Johar is the one who makes the decision about which question is important for me, while I am still searching for an answer. “We have to find Cassie before your father can get his hands on her,” he begins.

“Cassie, or her children?” I ask, so he will keep going. Trusting or not, it would still be nice to have a few answers, at least.

“Her children,” Johar answers, keeping his eye on the digital clock while he is talking. “You know that they are from different fathers, but that they are exchanging genetic information, now, even before they are born. We think your father wants them so he can have the basic building blocks for a race of super warriors, and we need to prevent that from happening.”

“Who are we?” I dig deeper. My life seems to consist only of questions, the majority of which is unanswered. I don’t ask why this would be such a bad thing, as I would have just a few weeks ago, when I was still 100% convinced of the superiority of the human race. At first, I think that Johar will refuse to answer, but then he continues on. “O’Hare is one of them. Hazathel, too.”

“I could have figured that much out, myself,” I interrupt impatiently.

“I have been part of a group of people for a long time now, whose members are mostly from your father’s lab,” he explains, after all. “We … will not and cannot pretend to be blind, mute and deaf any longer, while the humans are trying to subjugate the entire universe.”

“Aren’t you exaggerating just a little? I mean, come on: the whole universe?” I laugh incredulously, but my machine-human remains deadly serious. “We are talking about humans who rarely live beyond 120, and only then, when they receive permission to use life-prolonging methods. Those permits are only granted in extreme cases. Most of the crew members, on a manned space ship, can’t even live long as long as a journey to the end of the galaxy would take. To say nothing of the universe.”

“Mara, you know only a fraction of what your father lets you see,” Johar says. He sounds sad and touches the memory stick in his pocket. There is Cryo-technology, where you can freeze humans for as long as you want to and then wake them up again. And as far as life-prolonging measures go – how old do you think Ruthiel really is?” He says the name with hate, and his eyes look as if they have stopped seeing. I have learned the lesson that my father is a monster, but this Johar, who wants to get rid of my father, is close to becoming a monster himself. He still has his humanity, but this mission is dangerous. “He is about 250 years old,” he tells me triumphantly.

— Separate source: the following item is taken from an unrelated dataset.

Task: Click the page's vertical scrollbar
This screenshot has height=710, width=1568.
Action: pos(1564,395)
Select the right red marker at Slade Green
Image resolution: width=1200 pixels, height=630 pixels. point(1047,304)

“So? Then just let them play around, those humans, with their megalomania,” I try to bring a little reality into our conversation. “You know what has happened, before, to every person who has become more and more powerful. Who was always increasing the area they controlled; their empires went under when their time was up. Think of the Romans, the Egyptians, the Carthaginians …,” I list them, but he interrupts me.

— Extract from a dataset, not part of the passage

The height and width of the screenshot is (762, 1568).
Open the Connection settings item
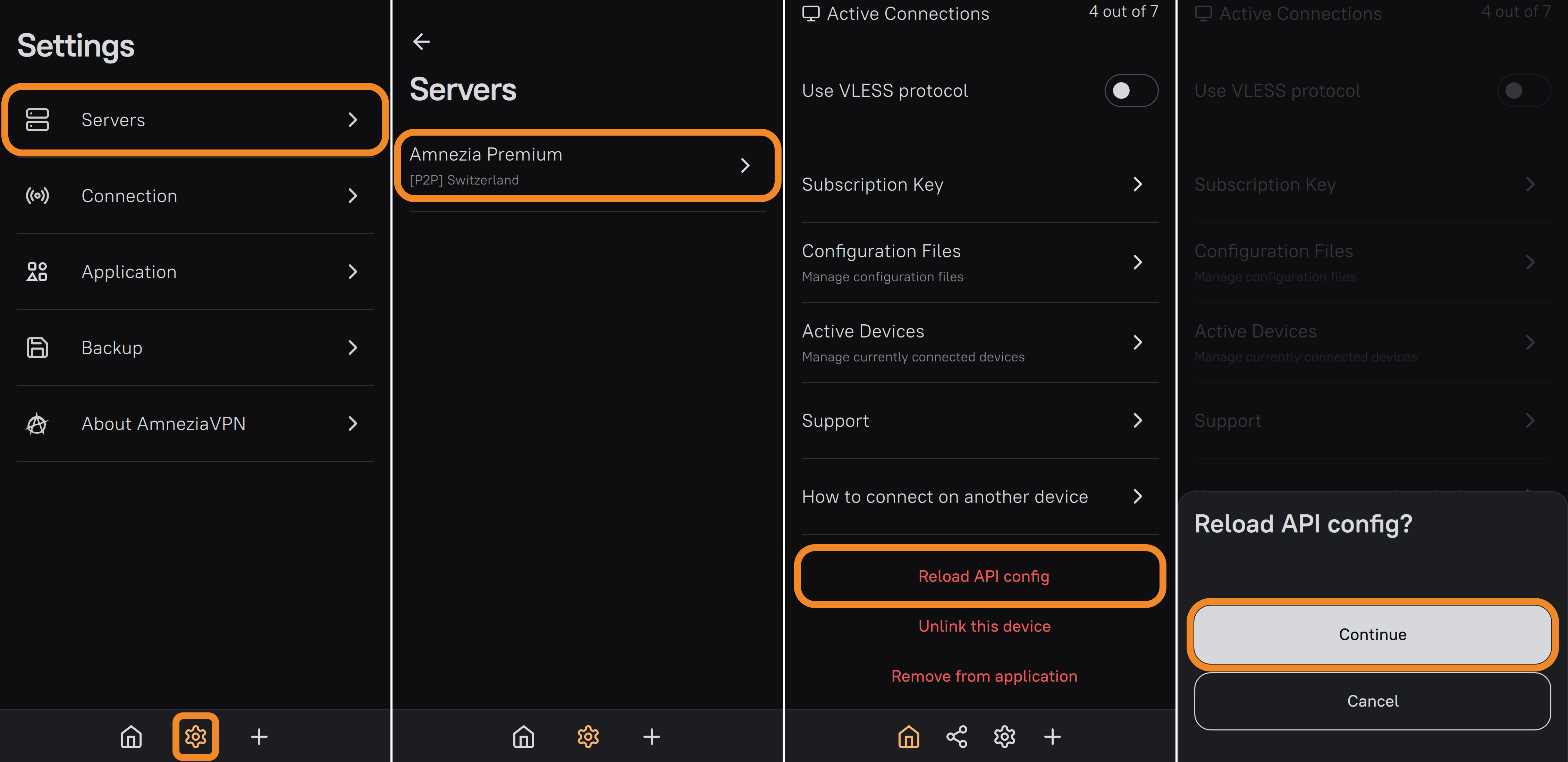195,196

“We cannot let it come to that. You know Ruthiel. You know, personally, how cruel he is. He let you believe that you were not only a human, but also his daughter. He is absolutely ruthless and he walks over dead bodies to make the human race dominant,” Johar is speaking quickly, because we only have a few minutes until we reach the point where we are going to change the glider’s course. “I have seen what he does to humans who, in his opinion, are not fit to live – not just personally. He has no mercy, neither for humans, nor animals. Just think about the fact that he crossed animals with humans. The Betanians we met were the survivors. I have seen enough things to give me a lifetime of nightmares. And that,” he shakes his head emphatically,” I cannot tolerate. I don’t want to, either.”

“Are you sure that you are not just out for personal revenge?”

“No,” he says openly.

I grow cold.

“I am going to kill your father, if it’s the last thing I do.”